08 de julho de 2026
Geral

Linha de crédito

Luciano Augusto
| Tempo de leitura: 2 min

BB terá linha de crédito especial para comércio

BB terá linha de crédito especial para comércio

Texto: Luciano Augusto

Estará disponível nas agências do Banco do Brasil (BB) de Bauru, já no início da próxima semana, a linha de financiamento especial para o comércio paulista, criada entre um convênio do banco com a Federação das Associações Comerciais de São Paulo (Facesp).

O crédito pré-aprovado chega até o teto de R$ 20 mil, para desconto de cheques pré-datados e adiantamentos para faturas de cartões Visa, e deve facilitar o acesso das 380 associações comerciais do Estado para estes dois produtos.

A linha criada pelo convênio é, basicamente, dirigida a pequenas e médias empresas. Sua intenção, segundo o gerente da agência centro, Norton de Souza, é estimular o comércio, "porque na verdade, é um capital de giro que o banco está dando para as empresas".

Um outro atrativo interessante deste novo produto do BB, segundo o gerente, são as taxas de juros. Embora haja uma variação grande de negócio para negócio, dentro da operação, elas são atraentes. O desconto de cheques pré-datados, com vencimento entre 7 e 120 dias, traz juros mensais de 2,7% a 4%. Já em relação aos cartões Visa, os juros variam entre 2,5% e 3,5%. A taxa praticada no mercado está batendo na casa dos 5%. Valores menores, por exemplo, tem juros maiores.

O BB está colocando também à disposição dos lojistas, o CrediCheque, um "cheque especial" com uma linha de crédito lastreada por cheques pré-datados apresentados pelo comerciante. O prazo do contrato é de 180 dias, com uma taxa de juros de 3,9%.
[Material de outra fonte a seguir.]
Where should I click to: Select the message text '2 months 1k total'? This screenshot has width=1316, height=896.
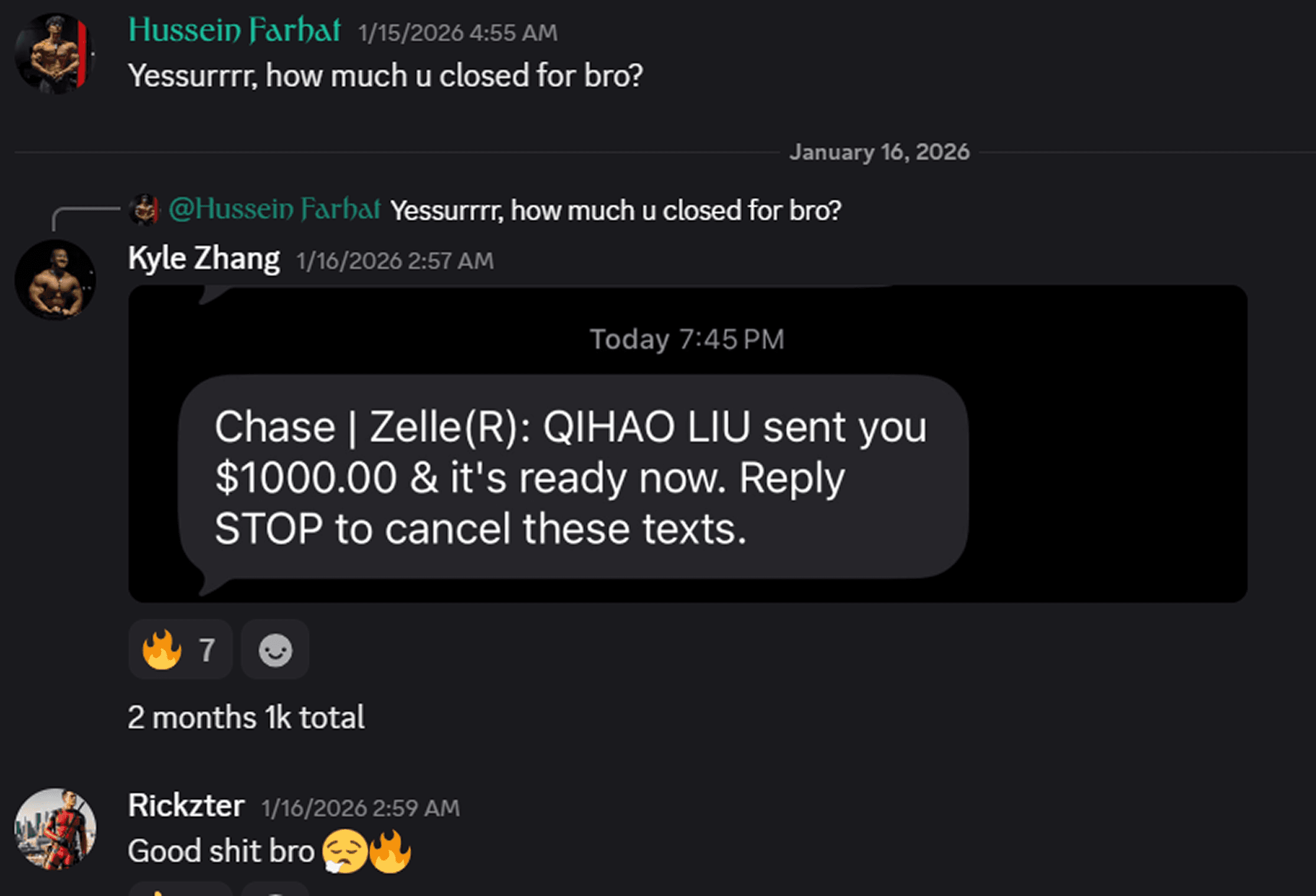(246, 716)
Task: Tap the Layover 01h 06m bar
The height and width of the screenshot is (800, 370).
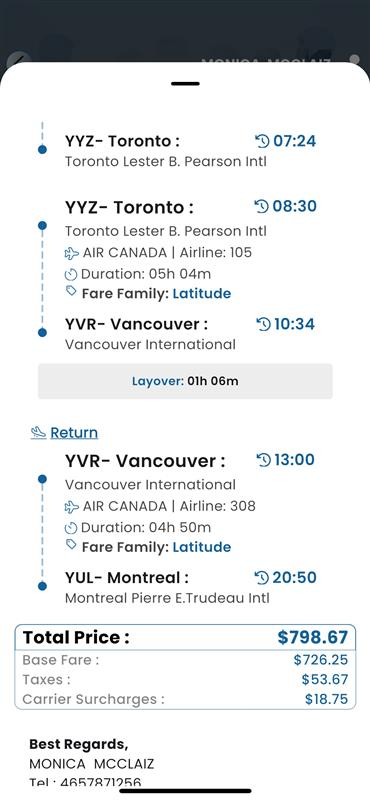Action: [x=185, y=381]

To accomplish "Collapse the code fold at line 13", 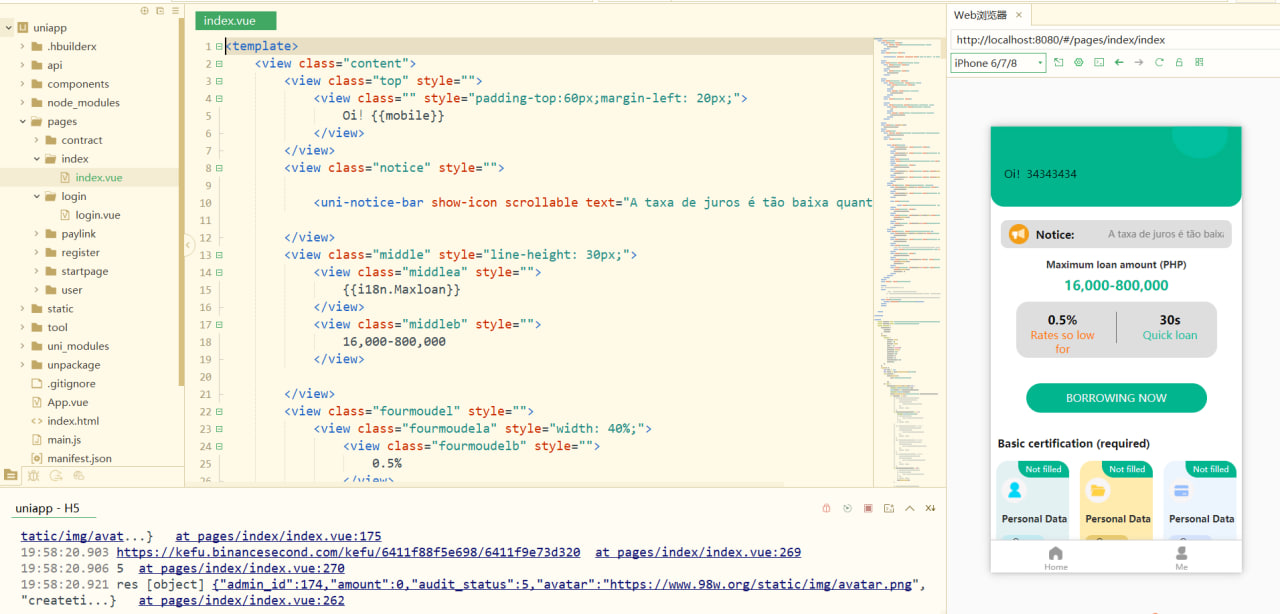I will pyautogui.click(x=219, y=255).
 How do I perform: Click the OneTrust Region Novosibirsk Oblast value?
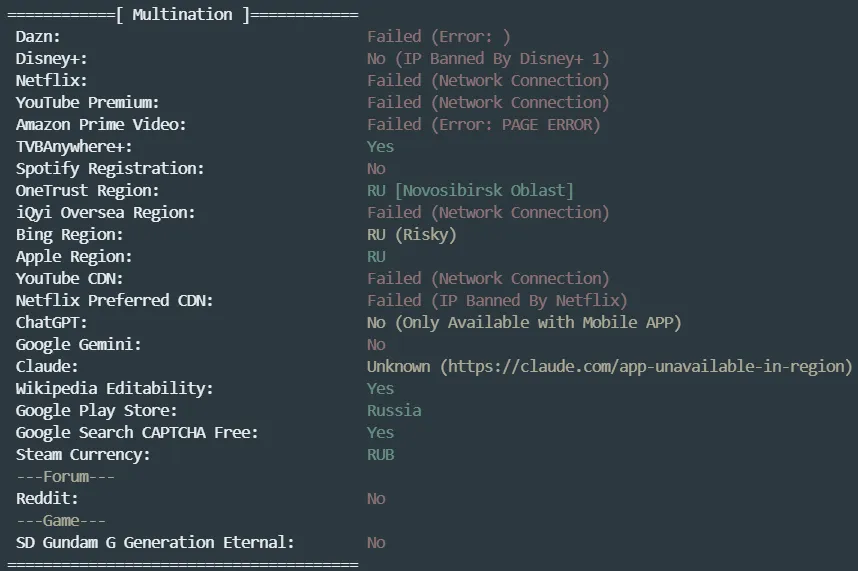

Outra novidade são as linhas específicas de até R$ 50 mil, como preparação para as empresas enfrentarem o Bug do Milênio, o problema da virada de data no primeiro dia do ano 2000 nos computadores.

O interessado tem, necessariamente, que ser cliente do Banco do Brasil e não possui qualquer tipo de pendência bancária.

"A abertura é instantânea, bastando levar o cheque ou a fatura e fazer o negócio", diz Souza.